A espinha dorsal do livro são transcrições de cinco processos inquisitoriais do acervo do Arquivo Nacional da Torre do Tombo, em Portugal, cujos réus eram quase todos courás. Uma apresentação e um posfácio, escritos pelos organizadores, buscam contextualizar a documentação e comentar questões historiográficas e etnográficas relevantes. Essa combinação, de transcrições de fontes primárias e análise historiográfica, tem a vantagem de disponibilizar o conteúdo integral de documentos de difícil acesso e ao mesmo tempo apontar problemas analíticos necessários para a compreensão.

Um processo particularmente rico teve lugar no arraial de Paracatu em 1747, alvejando rituais protagonizados por mulheres courás ao “deus” da sua terra. A maioria das testemunhas era de mulheres da nação mina, o que ressalta o papel de queixas inquisitoriais na expressão de fricções internas na população africana. Outro aspecto fascinante, já comentado pelo antropólogo Luiz Mott, são as evidências de coexistência entre os imaginários católicos e africanos. Segundo as participantes, o culto à divindade teria sido instalado no local com a permissão expressa de Nossa Senhora do Rosário e de Santo Antônio.

No processo de Paracatu e em outro incluído no livro que teve lugar em 1759 na comarca de Sabará, freguesia de Rio das Pedras, a prisão dos réus foi efetuada por capitães do mato. Essa atuação, ligada ao trabalho repressor dos atores do Santo Ofício, foi baseada numa instrução de 1739, que chamava os capitães do mato a impedir os “‘folguedos e danças que costumam fazer os negros em ajuntamentos que resultam em discórdias, impudências e ofensas a Deus’” (p. 95).

Em Rio das Pedras, os réus foram dois cativos: a courá Teresa Rodrigues e o mina Manoel, acusados de confeccionar “feitiços” num processo auxiliado por “paus pintados”. Contudo, na lógica religiosa dos gbe falantes, tratava-se de preparações para curar aflições físicas ou espirituais, cuja eficácia era potencializada por forças divinas materializadas nos “paus pintados”.

A mesma dupla foi citada em outros documentos incluídos no livro. Em 1760, na freguesia de Itabira – a dezenas de quilômetros de Rio das Pedras –, quando foram registradas delações contra outra mulher courá, Teresa e Manoel constaram numa lista de feiticeiros afamados. No processo de Paracatu – muito mais longe –, Teresa foi acusada de participar dos rituais ao deus courá. Evidentemente, apesar de serem cativos, Teresa e Manoel tinham bastante mobilidade na região.

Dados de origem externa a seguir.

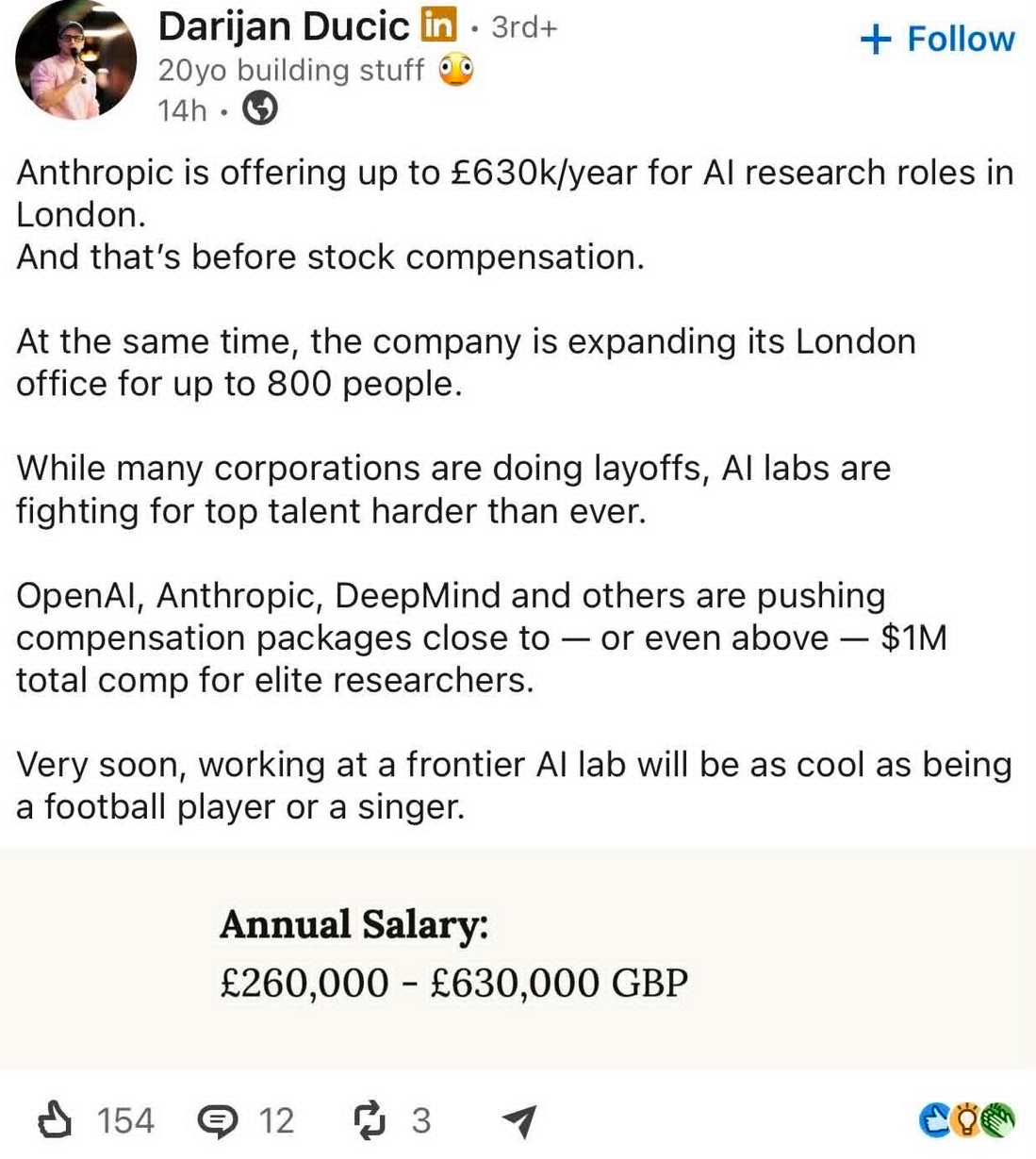Click the gold LinkedIn premium badge
This screenshot has height=1159, width=1036.
(438, 25)
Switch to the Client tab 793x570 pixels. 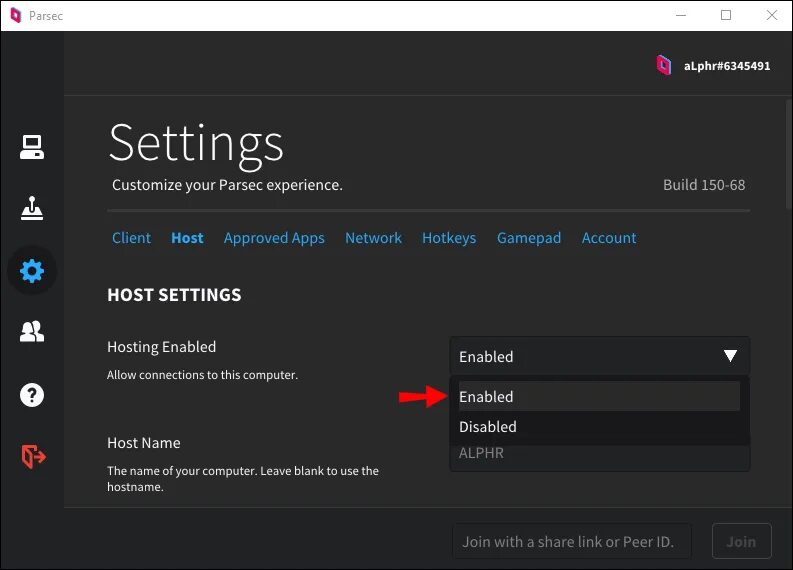tap(131, 238)
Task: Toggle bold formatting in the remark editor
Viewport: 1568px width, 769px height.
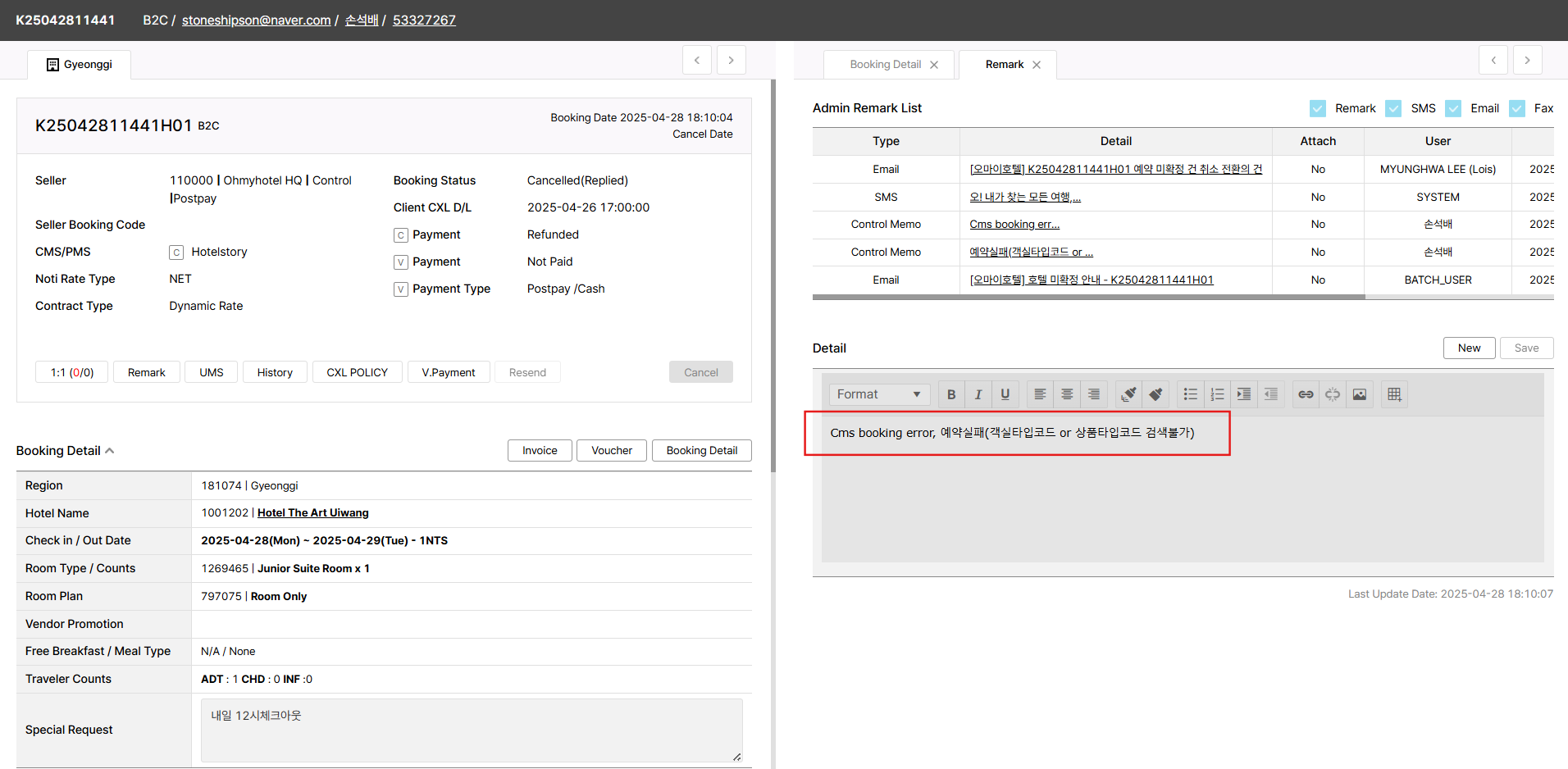Action: coord(951,394)
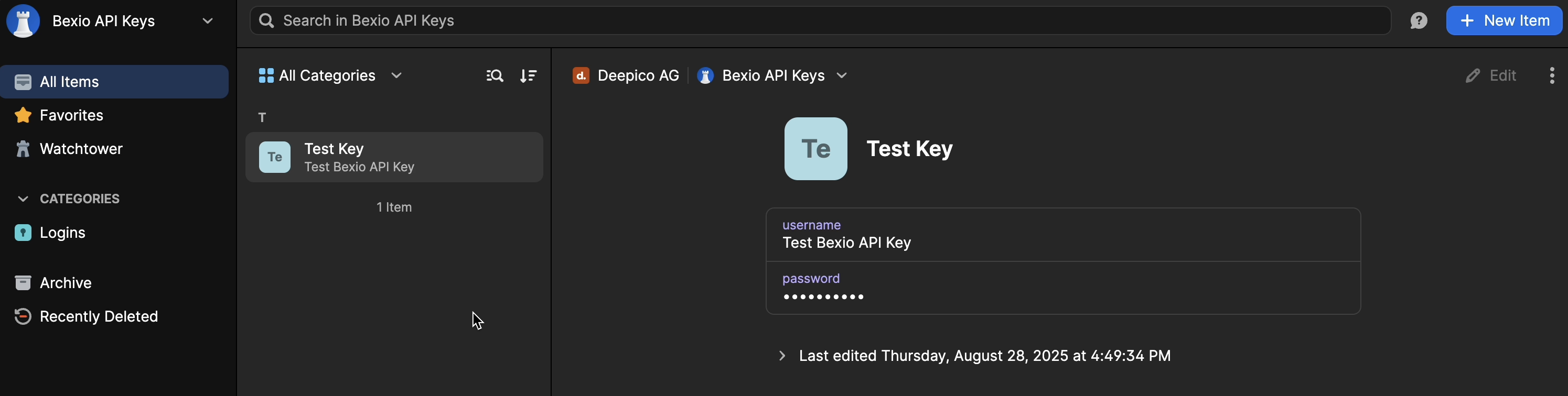Click the help question mark icon

pyautogui.click(x=1418, y=20)
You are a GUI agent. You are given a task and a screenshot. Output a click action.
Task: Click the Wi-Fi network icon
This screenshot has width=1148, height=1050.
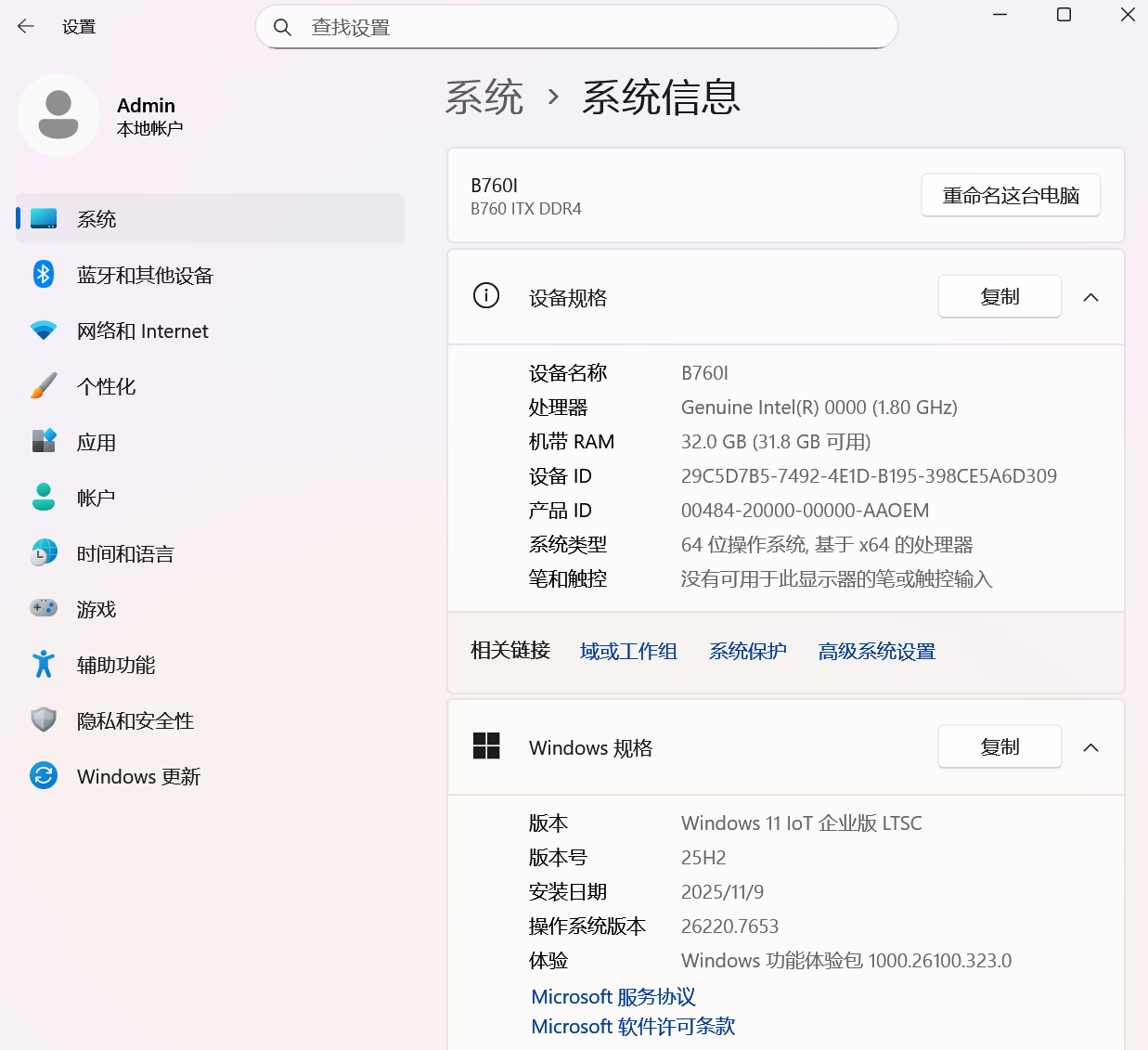point(44,331)
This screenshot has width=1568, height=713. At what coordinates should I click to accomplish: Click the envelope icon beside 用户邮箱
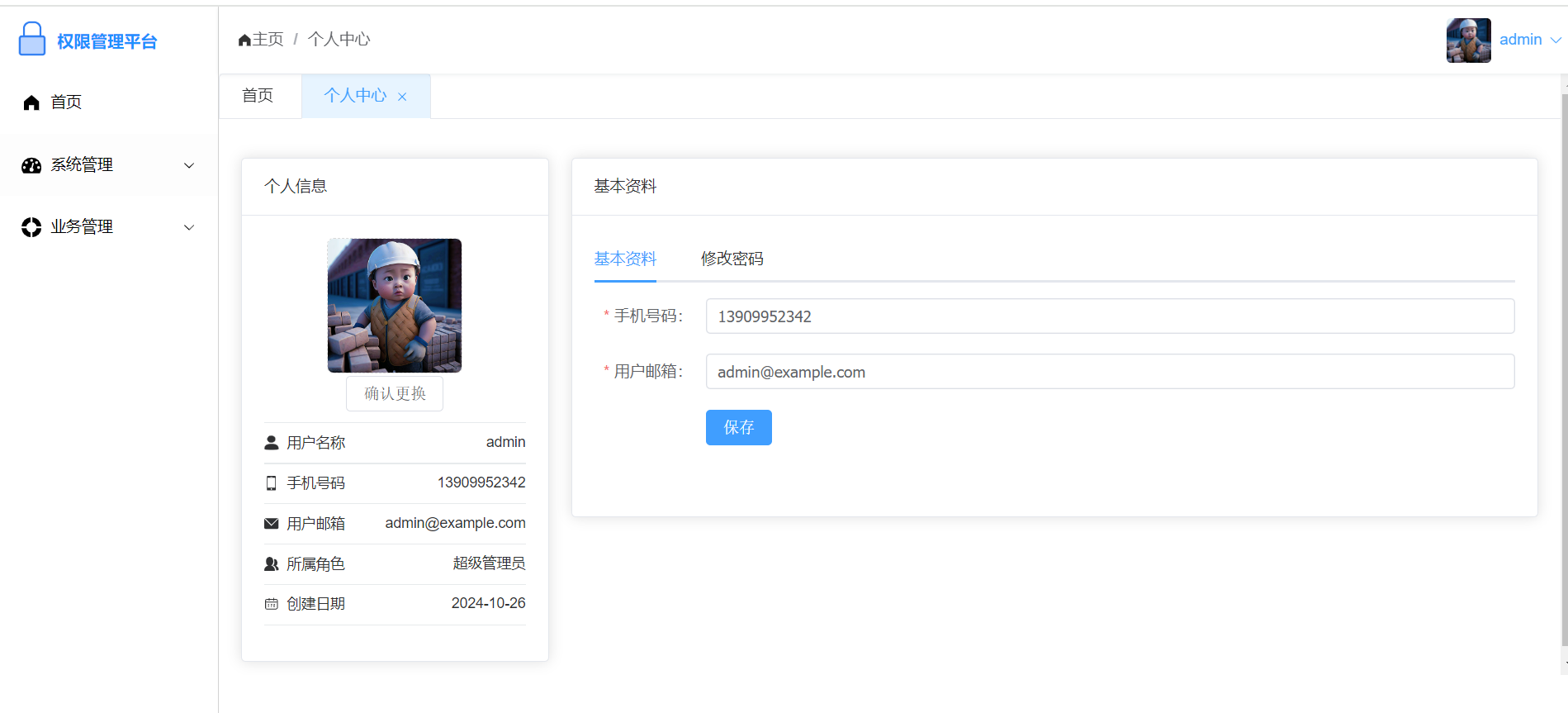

Os processos reunidos no livro contêm uma riqueza de informações sobre africanos na região mineira setecentista, apontando a vulnerabilidade da mulher em denúncias de feitiçaria. Já que alguns personagens são citados em casos oriundos de diversas freguesias, teria sido útil incluir um mapa da geografia local. No caso do processo de Paracatu, já parcialmente transcrito por Luiz Mott, teria sido desejável também incluir notas comparando eventuais diferenças entre a sua versão e a dos autores. Contudo, esses detalhes não tiram o grande valor dessa contribuição à historiografia da religiosidade dos gbe falantes no Brasil, para estudiosos do assunto e como material didático em vários níveis de ensino superior.

Lisa Earl Castillo é doutora em letras pela Universidade Federal da Bahia e autora do livro Entre a oralidade e a escrita: A etnografia nos candomblés da Bahia (Edufba, 2008).